Friday 6 December 2013

Ditched (part 8)

    “So, where now?” There is no obvious exit this end of the cargo bay.

  “Well, this monstrosity managed to get into the room somehow...” Jimmy starts.

  “It stands to reason there must be cargo doors at the rear of the bay.” I concur. “You want me to climb over Crabzilla, don't you?”

  “You got any better ideas?”

  “I suppose its too late to apply for a transfer.”

  If we were able to crowd around the monitors were would have done, but we are under acceleration and moving about in the ship is dangerous. The pictures beamed back from the probe as it passes close to the incoming object are unimpressive in real-time, just a vague dot, maybe a blur, then a dot again. But the cameras are running as fast as technology allows and enhanced by the processing power back at base the stills are fantastic.

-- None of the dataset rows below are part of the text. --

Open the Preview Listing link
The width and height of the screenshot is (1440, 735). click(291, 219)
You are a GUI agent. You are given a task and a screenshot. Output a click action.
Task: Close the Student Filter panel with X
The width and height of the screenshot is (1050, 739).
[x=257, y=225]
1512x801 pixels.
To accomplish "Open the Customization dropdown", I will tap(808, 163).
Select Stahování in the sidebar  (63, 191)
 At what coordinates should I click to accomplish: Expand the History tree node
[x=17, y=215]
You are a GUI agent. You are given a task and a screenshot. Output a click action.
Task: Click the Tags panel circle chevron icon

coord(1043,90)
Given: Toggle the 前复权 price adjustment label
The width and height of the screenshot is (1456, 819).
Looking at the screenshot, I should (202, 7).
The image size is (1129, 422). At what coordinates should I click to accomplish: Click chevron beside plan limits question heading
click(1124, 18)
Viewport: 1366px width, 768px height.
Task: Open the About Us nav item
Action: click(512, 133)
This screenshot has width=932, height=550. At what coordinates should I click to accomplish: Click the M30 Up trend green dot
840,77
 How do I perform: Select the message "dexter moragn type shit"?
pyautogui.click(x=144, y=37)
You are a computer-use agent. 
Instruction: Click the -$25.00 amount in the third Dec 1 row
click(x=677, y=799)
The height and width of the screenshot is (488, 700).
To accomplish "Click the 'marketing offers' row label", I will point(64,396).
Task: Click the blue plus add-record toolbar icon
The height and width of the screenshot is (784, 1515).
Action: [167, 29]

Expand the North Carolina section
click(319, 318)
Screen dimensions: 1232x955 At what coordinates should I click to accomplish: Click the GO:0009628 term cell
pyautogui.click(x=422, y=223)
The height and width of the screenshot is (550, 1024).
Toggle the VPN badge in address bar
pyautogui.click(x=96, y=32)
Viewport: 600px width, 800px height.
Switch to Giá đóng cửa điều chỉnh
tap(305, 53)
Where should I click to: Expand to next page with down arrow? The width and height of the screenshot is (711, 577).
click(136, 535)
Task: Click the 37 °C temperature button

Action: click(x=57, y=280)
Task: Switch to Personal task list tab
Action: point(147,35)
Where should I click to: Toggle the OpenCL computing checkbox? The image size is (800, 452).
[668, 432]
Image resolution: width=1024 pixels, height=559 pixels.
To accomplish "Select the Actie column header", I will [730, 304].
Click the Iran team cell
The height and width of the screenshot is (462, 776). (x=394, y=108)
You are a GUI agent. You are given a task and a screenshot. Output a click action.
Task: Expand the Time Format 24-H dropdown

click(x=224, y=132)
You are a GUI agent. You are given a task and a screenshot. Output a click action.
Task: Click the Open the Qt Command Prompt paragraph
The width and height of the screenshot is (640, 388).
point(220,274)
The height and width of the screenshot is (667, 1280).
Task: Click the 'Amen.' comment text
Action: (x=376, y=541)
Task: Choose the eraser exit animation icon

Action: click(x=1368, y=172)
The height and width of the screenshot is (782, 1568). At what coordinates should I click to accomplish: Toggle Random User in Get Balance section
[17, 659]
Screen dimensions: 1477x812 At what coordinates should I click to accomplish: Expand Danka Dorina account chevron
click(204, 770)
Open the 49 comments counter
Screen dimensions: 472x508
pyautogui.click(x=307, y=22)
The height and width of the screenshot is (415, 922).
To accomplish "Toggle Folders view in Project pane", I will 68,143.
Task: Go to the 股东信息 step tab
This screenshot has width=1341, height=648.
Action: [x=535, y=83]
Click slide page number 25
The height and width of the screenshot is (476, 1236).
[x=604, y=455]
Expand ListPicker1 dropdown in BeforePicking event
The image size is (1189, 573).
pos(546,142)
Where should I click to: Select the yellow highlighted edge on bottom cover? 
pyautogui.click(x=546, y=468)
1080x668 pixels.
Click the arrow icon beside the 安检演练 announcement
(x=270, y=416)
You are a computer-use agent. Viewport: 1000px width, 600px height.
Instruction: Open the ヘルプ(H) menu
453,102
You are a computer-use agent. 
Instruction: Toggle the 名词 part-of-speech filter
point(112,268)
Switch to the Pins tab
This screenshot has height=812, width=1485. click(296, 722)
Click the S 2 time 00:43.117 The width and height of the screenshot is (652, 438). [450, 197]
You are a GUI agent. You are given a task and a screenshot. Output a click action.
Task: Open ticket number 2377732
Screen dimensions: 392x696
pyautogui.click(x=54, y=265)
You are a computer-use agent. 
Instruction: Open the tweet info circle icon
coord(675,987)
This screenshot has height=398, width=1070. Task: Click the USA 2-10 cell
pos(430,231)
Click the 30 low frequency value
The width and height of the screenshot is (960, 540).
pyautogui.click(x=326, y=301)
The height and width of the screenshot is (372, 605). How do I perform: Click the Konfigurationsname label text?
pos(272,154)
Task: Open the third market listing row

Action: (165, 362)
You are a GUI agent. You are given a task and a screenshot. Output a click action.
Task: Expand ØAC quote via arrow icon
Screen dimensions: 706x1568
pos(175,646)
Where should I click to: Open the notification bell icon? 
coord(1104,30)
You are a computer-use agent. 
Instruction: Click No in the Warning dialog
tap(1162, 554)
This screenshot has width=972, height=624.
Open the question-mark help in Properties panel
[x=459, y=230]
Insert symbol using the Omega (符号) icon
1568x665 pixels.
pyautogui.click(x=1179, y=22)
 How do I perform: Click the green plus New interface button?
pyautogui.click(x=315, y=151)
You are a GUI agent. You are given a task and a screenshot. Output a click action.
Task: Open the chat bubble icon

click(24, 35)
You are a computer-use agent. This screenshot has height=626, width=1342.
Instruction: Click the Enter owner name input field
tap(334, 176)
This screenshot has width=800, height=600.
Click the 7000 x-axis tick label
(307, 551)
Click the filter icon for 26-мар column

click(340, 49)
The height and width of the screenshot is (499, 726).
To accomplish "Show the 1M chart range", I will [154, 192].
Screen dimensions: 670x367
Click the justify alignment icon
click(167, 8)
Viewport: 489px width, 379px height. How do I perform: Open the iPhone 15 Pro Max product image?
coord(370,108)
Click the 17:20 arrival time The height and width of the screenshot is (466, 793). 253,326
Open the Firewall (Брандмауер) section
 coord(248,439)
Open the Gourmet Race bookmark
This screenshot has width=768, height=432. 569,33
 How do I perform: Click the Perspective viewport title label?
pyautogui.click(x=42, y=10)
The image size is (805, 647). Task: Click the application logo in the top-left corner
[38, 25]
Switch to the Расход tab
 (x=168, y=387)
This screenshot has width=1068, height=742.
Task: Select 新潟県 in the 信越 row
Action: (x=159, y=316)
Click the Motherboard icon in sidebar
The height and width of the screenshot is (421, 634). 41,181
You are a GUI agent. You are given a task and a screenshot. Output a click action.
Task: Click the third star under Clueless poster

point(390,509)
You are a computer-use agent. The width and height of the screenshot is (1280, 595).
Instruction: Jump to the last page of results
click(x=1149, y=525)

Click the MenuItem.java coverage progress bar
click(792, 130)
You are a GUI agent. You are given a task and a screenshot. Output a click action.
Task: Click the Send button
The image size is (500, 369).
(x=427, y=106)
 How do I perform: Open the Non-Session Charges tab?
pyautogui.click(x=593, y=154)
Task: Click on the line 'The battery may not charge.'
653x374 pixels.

  There is a continual stream of amazed exclamations and wild theories from the crew, the object is definitely not a natural formation, almost certainly not of human manufacture and although it does not show in the visible spectrum, slowing itself down with some sort of engine. A ribbed vaguely spherical body follows the more angular, flattened bulb of the engines. No markings, the surface shows up as black and slightly shiny, although in places it has been pitted by high speed collisions.

  Ikaro, looking at images from spectra, gives us a rough estimate of the force, Fernandez uses this and the object's deceleration to give us a rough figure for the mass; this thing is heavy. We wait for better calculations from base.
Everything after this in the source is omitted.